-- EXTRACTED RECORDS follows --

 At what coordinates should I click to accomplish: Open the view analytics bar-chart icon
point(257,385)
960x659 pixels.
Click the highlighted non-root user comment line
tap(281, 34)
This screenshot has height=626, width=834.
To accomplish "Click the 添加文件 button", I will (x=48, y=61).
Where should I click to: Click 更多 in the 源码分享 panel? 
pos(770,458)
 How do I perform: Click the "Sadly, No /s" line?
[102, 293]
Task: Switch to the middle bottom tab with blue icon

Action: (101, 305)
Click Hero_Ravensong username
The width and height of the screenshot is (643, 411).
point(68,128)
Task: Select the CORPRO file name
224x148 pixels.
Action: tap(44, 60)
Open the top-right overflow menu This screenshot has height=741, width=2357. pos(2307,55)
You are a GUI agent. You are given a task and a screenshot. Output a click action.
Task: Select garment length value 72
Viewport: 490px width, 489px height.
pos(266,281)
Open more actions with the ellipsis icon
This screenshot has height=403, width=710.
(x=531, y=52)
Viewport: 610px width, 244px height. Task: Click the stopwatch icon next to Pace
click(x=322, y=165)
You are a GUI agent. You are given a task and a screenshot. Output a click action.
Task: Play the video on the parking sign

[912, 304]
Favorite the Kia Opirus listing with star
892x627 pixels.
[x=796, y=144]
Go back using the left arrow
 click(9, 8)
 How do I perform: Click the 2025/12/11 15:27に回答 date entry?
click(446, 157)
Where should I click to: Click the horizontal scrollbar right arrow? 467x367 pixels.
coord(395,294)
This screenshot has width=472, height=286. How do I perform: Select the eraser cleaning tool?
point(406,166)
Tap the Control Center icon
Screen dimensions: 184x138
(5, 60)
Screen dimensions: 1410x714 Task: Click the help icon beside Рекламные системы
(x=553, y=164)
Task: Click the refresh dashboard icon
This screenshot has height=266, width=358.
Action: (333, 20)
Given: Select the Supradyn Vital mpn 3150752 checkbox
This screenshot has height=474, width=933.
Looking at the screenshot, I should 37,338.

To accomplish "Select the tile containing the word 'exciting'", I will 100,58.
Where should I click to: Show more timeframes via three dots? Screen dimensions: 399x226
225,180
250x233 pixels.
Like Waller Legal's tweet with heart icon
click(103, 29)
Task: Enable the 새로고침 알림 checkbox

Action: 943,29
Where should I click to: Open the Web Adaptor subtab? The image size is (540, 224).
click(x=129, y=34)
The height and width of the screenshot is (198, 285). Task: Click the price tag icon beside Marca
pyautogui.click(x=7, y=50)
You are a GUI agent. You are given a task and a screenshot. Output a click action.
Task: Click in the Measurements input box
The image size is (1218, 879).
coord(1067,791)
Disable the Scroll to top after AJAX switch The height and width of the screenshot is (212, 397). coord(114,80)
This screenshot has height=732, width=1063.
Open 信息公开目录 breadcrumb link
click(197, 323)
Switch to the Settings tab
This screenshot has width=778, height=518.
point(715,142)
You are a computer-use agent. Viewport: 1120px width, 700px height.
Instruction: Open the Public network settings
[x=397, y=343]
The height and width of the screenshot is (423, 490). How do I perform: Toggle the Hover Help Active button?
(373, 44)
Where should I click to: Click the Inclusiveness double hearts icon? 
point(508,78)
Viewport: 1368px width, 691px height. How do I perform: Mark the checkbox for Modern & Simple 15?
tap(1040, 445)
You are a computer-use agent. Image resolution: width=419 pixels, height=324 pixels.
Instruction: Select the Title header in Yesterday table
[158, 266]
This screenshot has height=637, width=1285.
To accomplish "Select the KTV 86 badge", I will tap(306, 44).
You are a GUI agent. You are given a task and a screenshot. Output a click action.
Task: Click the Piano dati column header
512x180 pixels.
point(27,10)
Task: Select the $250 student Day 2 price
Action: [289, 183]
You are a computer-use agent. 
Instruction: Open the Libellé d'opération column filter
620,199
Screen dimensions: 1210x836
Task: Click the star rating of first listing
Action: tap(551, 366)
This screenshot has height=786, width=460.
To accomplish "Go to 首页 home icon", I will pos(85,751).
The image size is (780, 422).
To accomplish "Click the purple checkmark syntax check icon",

-- EXTRACTED RECORDS concluded --

WORK ORDER. Would you quote everything above from the line containing "How do I perform: Click the 2025/12/11" down to the line containing "Given: Select the"? Include both of those lines and nothing else.

TASK RESULT.
 How do I perform: Click the 2025/12/11 15:27に回答 date entry?
click(446, 157)
Where should I click to: Click the horizontal scrollbar right arrow? 467x367 pixels.
coord(395,294)
This screenshot has width=472, height=286. How do I perform: Select the eraser cleaning tool?
point(406,166)
Tap the Control Center icon
Screen dimensions: 184x138
(5, 60)
Screen dimensions: 1410x714 Task: Click the help icon beside Рекламные системы
(x=553, y=164)
Task: Click the refresh dashboard icon
This screenshot has height=266, width=358.
Action: (333, 20)
Given: Select the Supradyn Vital mpn 3150752 checkbox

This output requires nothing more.